L’ail des ours

Allium ursinum L.

Amaryllidaceae

En vous promenant en forêt, vous avez peut-être été surpris par une intense et étonnante odeur d’ail. C’est que l’ail des ours ne doit pas être loin …

Cette fleur affectionne les bois, souvent en situation ombragée et humide, où elle peut former de vastes colonies. Cherchez-la et vous repérerez rapidement ses larges feuilles très odorantes, même à distance. Ses fleurs blanches semblables à de petites étoiles à six branches s’épanouissent entre avril et mai.

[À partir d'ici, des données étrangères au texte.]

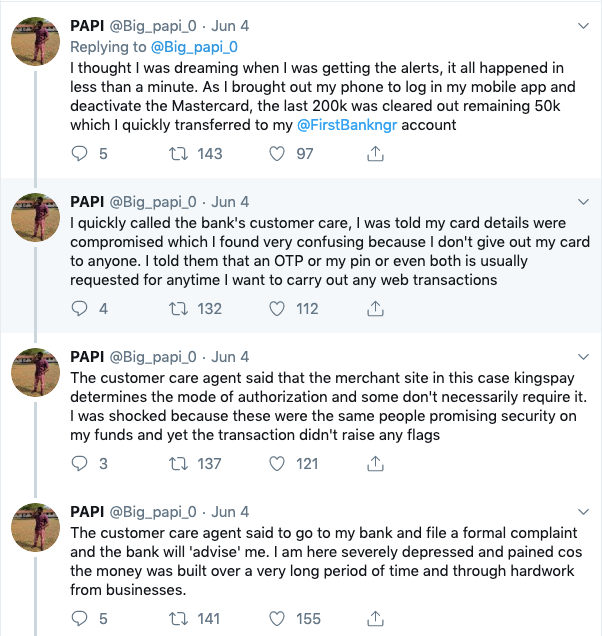The width and height of the screenshot is (602, 636).
Task: Share the tweet mentioning @FirstBankngr
Action: click(x=376, y=153)

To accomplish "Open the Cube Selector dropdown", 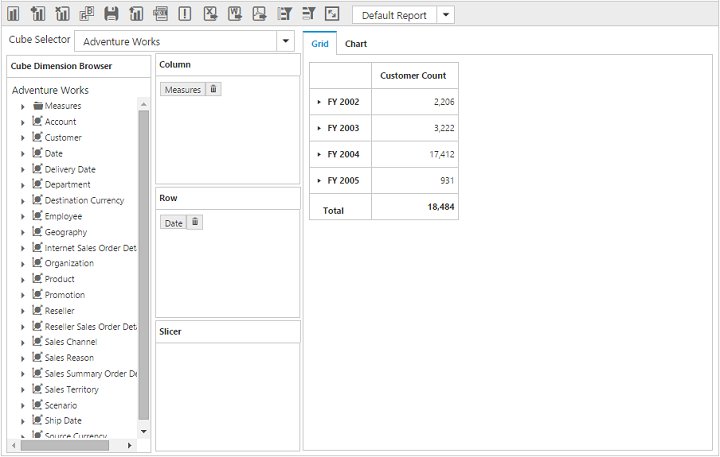I will click(286, 41).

Toutes les parties de la plante sont comestibles, avec un goût plus ou moins prononcé d’ail : les feuilles, les fleurs et même les bulbes. La récolte se porte cependant plutôt sur les feuilles, dont il est possible de faire de belles cueillettes sans porter préjudice à la plante, en prenant soin de n’en ramasser qu’une sur quatre, et d’en laisser au moins une par plante.

Attention : lorsque la plante n’est pas fleurie, une confusion est possible avec le muguet qui pousse parfois à proximité, surtout en montagne. Les feuilles de ce dernier sont plus coriaces, à pétiole peu marqué, enroulées à la base et sans odeur. Attention aussi à ne pas confondre ses feuilles avec celles du colchique, sans odeur et non pétiolées*, et… toxique ! (Voir schéma).

L’ail des ours possède des propriétés proches de celles de l’ail cultivé, mais il est considéré par beaucoup d’herboristes comme plus efficace. La plante est peu employée en France comparativement aux pays germanophones où elle est très appréciée et consommée.

C’est une des plantes fétiches d’une guérisseuse autrichienne très renommée, Maria Treben (1907-1991), auteur de la santé à la pharmacie du bon Dieu. Elle employait cette plante en particulier pour les cures de printemps mais aussi pour les problèmes digestifs et cardiaques.

Le curé et herboriste Johann Kunzle (1857-1945) témoigne lui aussi des vertus de l’ail des ours : citant des familles« Malades auparavant tout au long de l’année, essayant toutes sortes de médicaments, pleines d’éruptions et de croûtes, au corps totalement scrofuleux, pâles comme la mort, qui recouvrirent entièrement la santé et la fraîcheur après avoir consommé pendant un laps de temps assez important ce précieux don de Dieu ».

En herboristerie, l’ail des ours est employé pour limiter la tension artérielle, diminuer le diabète, combattre le cholestérol et éviter l’athérosclérose**. Un remède de choix dans notre société, malade d’une alimentation trop riche et trop abondante.C’est un dépuratif efficace du sang, qui élimine les toxines de l’organisme mais aussi les métaux lourds accumulés dans le corps.

Une plante aux multiples vertus qui n’a comme défauts que son odeur et son gout prononcé !

Le pesto d’ail des ours

Une recette simple pour profiter des bienfaits de l’ail des ours, sur une tartine où dans les pâtes.
Couper quelques feuilles et les placer dans un mortier.
Ajouter progressivement de l’huile d’olive et des pignons de pin (ou des cerneaux de noix).

Travailler au pilon jusqu’à formation d’une pâte homogène.
Ajouter un peu de sel.

Placer le tout dans un bocal bien sec puis ajouter de l’huile jusqu’à couvrir la préparation.

Conserver de préférence au réfrigérateur.
Note : il est possible de préparer du pesto à base de feuilles séchées, car celles-ci conservent bien leur arôme.

* une feuille pétiolée est une feuille portée par une tige.

** L’athérosclérose correspond aux dépôts qui se forment sur les artères, constitués pour l’essentiel de cholestérol.